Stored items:
··········
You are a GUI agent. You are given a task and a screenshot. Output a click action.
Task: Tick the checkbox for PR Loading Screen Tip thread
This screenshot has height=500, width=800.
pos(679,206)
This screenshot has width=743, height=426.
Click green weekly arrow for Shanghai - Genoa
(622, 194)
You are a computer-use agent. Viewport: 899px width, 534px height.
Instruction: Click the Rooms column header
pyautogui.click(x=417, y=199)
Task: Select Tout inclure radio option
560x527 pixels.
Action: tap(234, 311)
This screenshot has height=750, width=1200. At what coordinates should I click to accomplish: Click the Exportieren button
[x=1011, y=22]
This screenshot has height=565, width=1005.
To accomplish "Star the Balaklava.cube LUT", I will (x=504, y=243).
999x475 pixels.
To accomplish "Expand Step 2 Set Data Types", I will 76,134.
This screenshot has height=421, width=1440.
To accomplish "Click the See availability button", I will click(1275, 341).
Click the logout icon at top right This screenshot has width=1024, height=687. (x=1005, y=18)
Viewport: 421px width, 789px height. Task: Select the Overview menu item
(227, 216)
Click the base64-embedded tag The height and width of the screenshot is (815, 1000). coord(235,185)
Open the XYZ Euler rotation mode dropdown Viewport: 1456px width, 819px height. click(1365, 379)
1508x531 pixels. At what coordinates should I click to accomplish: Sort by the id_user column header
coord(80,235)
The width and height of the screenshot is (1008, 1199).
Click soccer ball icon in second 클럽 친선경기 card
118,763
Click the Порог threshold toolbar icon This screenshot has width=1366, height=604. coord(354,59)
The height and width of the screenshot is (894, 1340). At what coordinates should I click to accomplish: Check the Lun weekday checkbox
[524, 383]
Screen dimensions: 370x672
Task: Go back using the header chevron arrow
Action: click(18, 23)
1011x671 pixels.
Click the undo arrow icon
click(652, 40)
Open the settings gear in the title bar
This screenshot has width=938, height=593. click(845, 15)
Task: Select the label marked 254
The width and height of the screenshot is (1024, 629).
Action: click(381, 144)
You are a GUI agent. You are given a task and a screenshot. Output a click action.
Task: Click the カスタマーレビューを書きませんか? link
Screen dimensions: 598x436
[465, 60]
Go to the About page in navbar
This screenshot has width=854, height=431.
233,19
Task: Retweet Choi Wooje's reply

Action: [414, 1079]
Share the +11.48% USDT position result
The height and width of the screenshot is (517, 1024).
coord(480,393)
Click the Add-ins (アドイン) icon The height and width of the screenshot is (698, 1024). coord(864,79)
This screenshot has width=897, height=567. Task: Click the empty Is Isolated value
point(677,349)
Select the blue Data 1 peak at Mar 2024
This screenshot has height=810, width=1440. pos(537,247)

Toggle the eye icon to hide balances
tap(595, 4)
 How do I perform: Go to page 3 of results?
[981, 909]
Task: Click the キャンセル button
··········
_To do_
All the data above is to be given again, exactly.

_Written answer_
You are a GUI agent. You are given a task and a screenshot. Output a click action.
Task: Tick the checkbox for PR Loading Screen Tip thread
This screenshot has height=500, width=800.
pos(679,206)
This screenshot has width=743, height=426.
Click green weekly arrow for Shanghai - Genoa
(622, 194)
You are a computer-use agent. Viewport: 899px width, 534px height.
Instruction: Click the Rooms column header
pyautogui.click(x=417, y=199)
Task: Select Tout inclure radio option
560x527 pixels.
Action: tap(234, 311)
This screenshot has height=750, width=1200. At what coordinates should I click to accomplish: Click the Exportieren button
[x=1011, y=22]
This screenshot has height=565, width=1005.
To accomplish "Star the Balaklava.cube LUT", I will (x=504, y=243).
999x475 pixels.
To accomplish "Expand Step 2 Set Data Types", I will 76,134.
This screenshot has height=421, width=1440.
To accomplish "Click the See availability button", I will click(1275, 341).
Click the logout icon at top right This screenshot has width=1024, height=687. (x=1005, y=18)
Viewport: 421px width, 789px height. Task: Select the Overview menu item
(227, 216)
Click the base64-embedded tag The height and width of the screenshot is (815, 1000). coord(235,185)
Open the XYZ Euler rotation mode dropdown Viewport: 1456px width, 819px height. click(1365, 379)
1508x531 pixels. At what coordinates should I click to accomplish: Sort by the id_user column header
coord(80,235)
The width and height of the screenshot is (1008, 1199).
Click soccer ball icon in second 클럽 친선경기 card
118,763
Click the Порог threshold toolbar icon This screenshot has width=1366, height=604. coord(354,59)
The height and width of the screenshot is (894, 1340). At what coordinates should I click to accomplish: Check the Lun weekday checkbox
[524, 383]
Screen dimensions: 370x672
Task: Go back using the header chevron arrow
Action: click(18, 23)
1011x671 pixels.
Click the undo arrow icon
click(652, 40)
Open the settings gear in the title bar
This screenshot has width=938, height=593. click(845, 15)
Task: Select the label marked 254
The width and height of the screenshot is (1024, 629).
Action: click(381, 144)
You are a GUI agent. You are given a task and a screenshot. Output a click action.
Task: Click the カスタマーレビューを書きませんか? link
Screen dimensions: 598x436
[465, 60]
Go to the About page in navbar
This screenshot has width=854, height=431.
233,19
Task: Retweet Choi Wooje's reply

Action: [414, 1079]
Share the +11.48% USDT position result
The height and width of the screenshot is (517, 1024).
coord(480,393)
Click the Add-ins (アドイン) icon The height and width of the screenshot is (698, 1024). coord(864,79)
This screenshot has width=897, height=567. Task: Click the empty Is Isolated value
point(677,349)
Select the blue Data 1 peak at Mar 2024
This screenshot has height=810, width=1440. pos(537,247)

Toggle the eye icon to hide balances
tap(595, 4)
 How do I perform: Go to page 3 of results?
[981, 909]
Task: Click the キャンセル button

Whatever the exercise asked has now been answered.